━━━━━ Dataset

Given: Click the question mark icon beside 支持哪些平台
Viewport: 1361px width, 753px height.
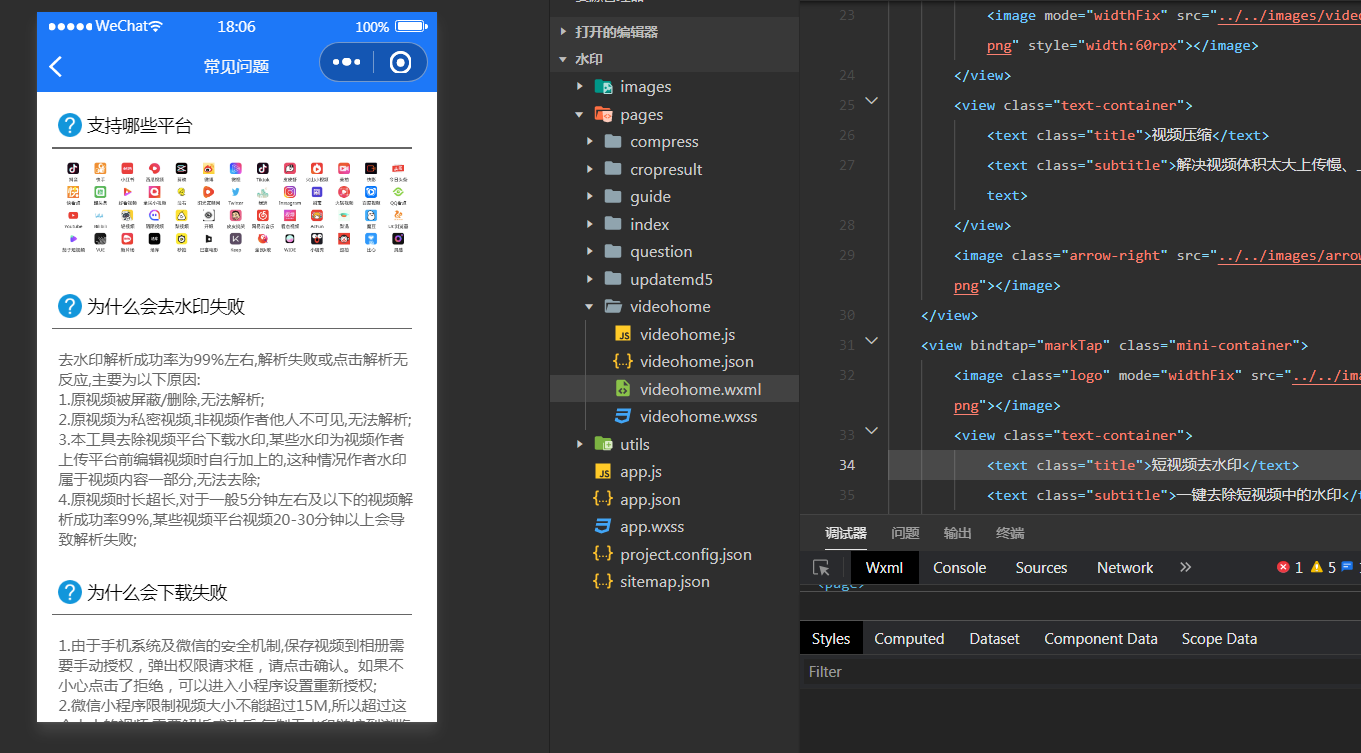Looking at the screenshot, I should click(69, 125).
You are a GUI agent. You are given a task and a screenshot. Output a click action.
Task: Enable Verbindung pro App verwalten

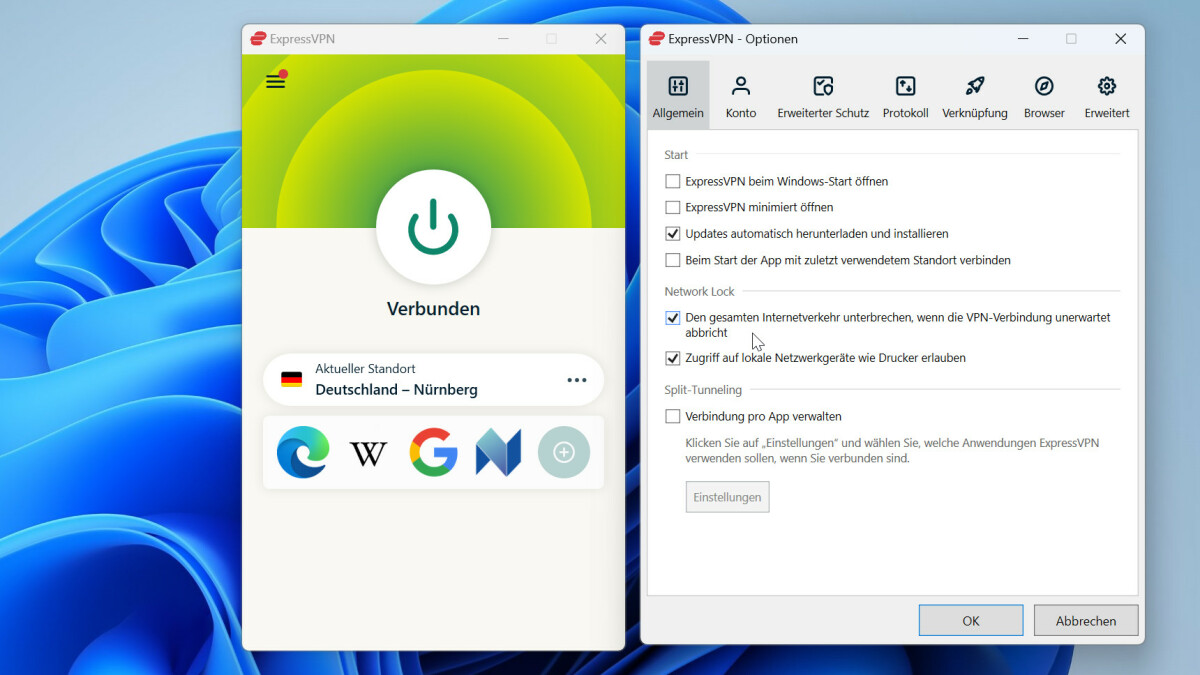pyautogui.click(x=672, y=416)
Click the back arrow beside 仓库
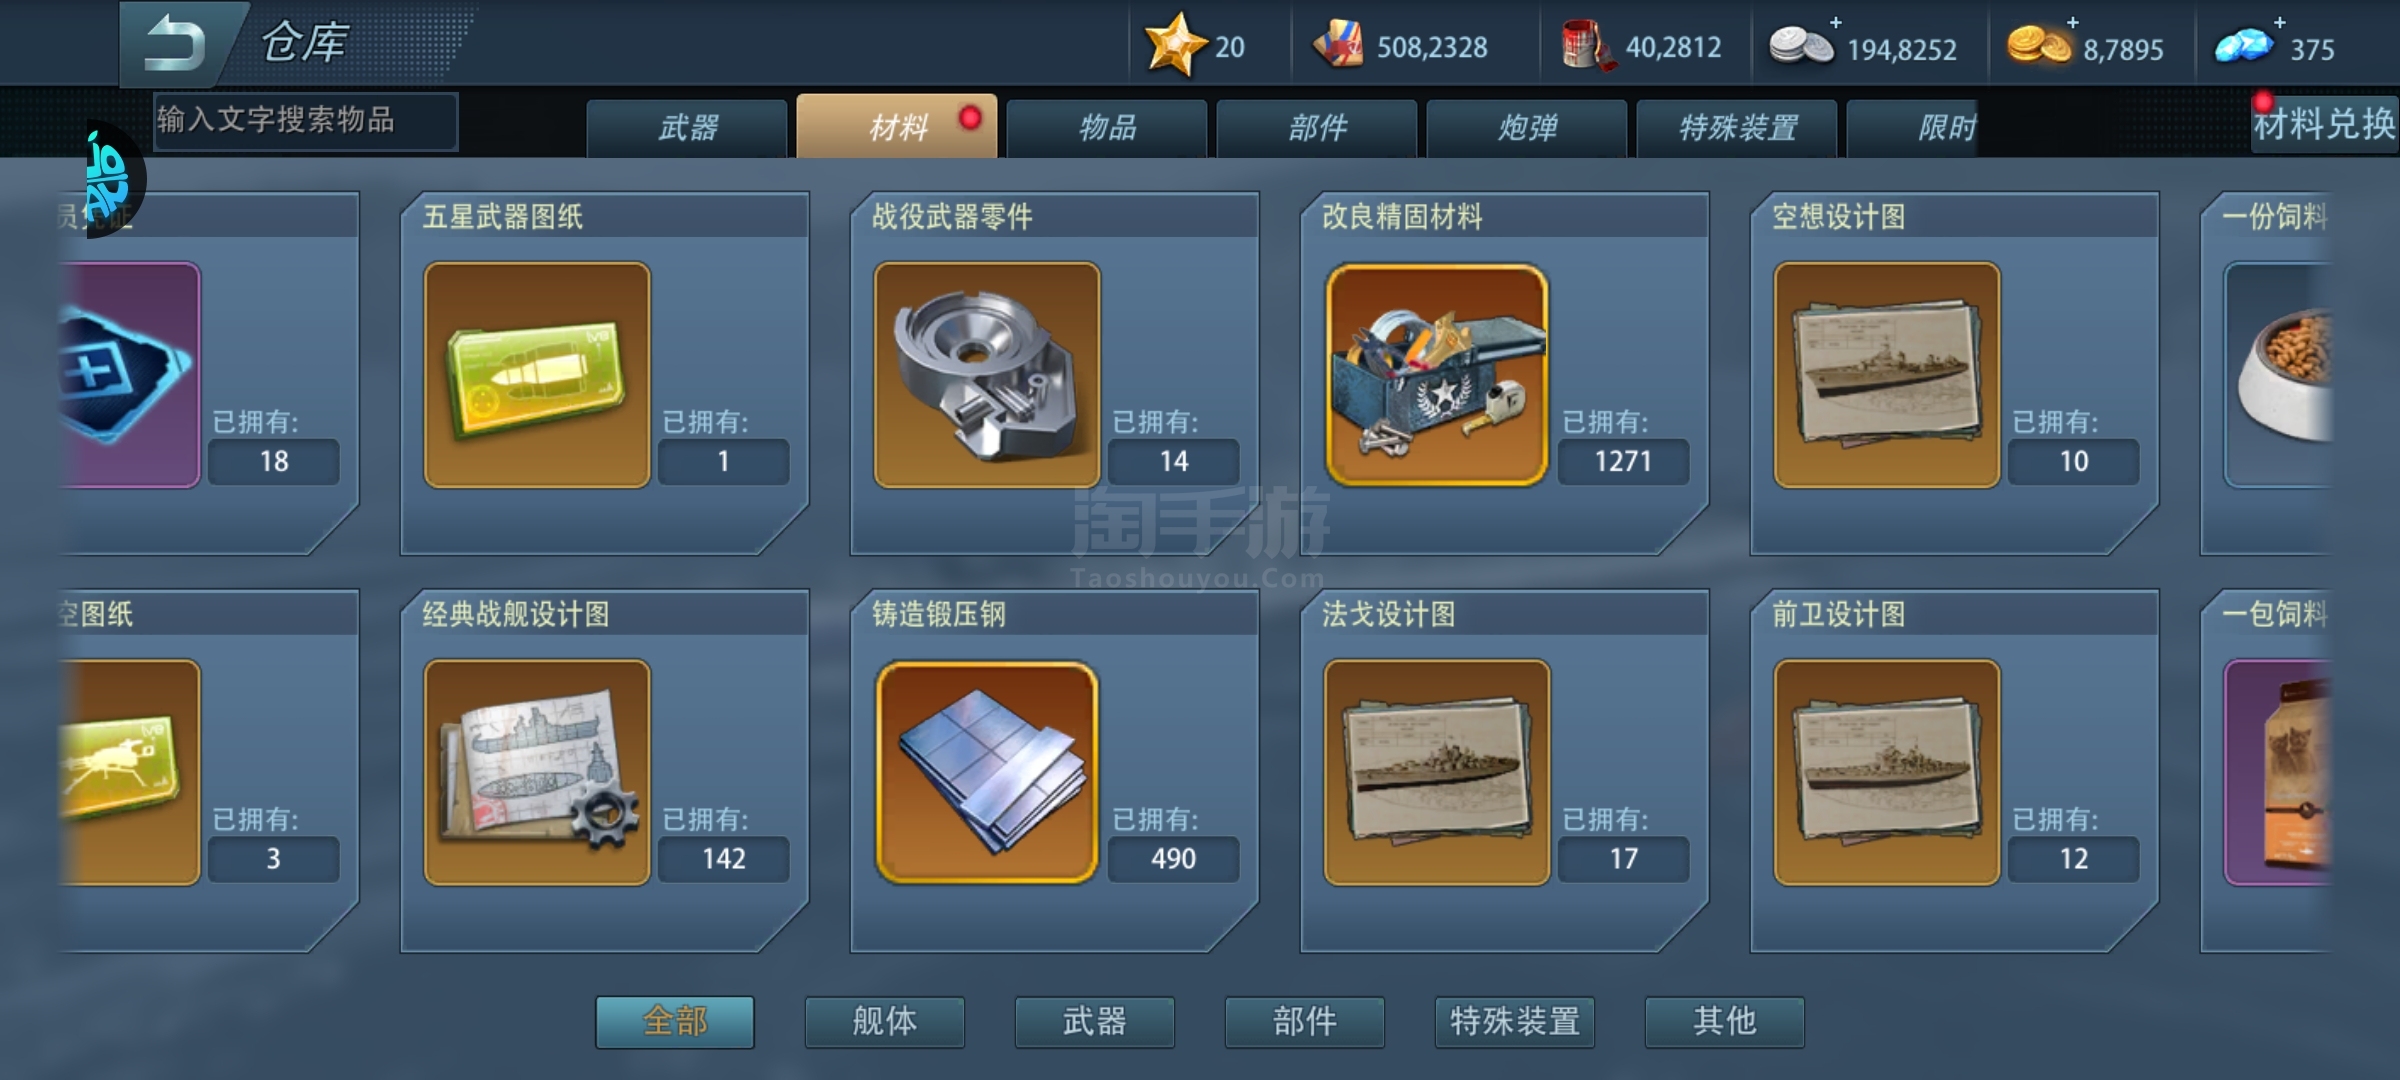The height and width of the screenshot is (1080, 2400). (x=175, y=44)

━━━━━━━━━━

Copy out every line of the records above word for word, and omit the pictures.

Given: Click the question mark icon beside 支持哪些平台
Viewport: 1361px width, 753px height.
Looking at the screenshot, I should click(69, 125).
You are a GUI agent. You are given a task and a screenshot. Output a click action.
Task: Enable Verbindung pro App verwalten

pyautogui.click(x=672, y=416)
Click the back arrow beside 仓库
The height and width of the screenshot is (1080, 2400). (x=175, y=44)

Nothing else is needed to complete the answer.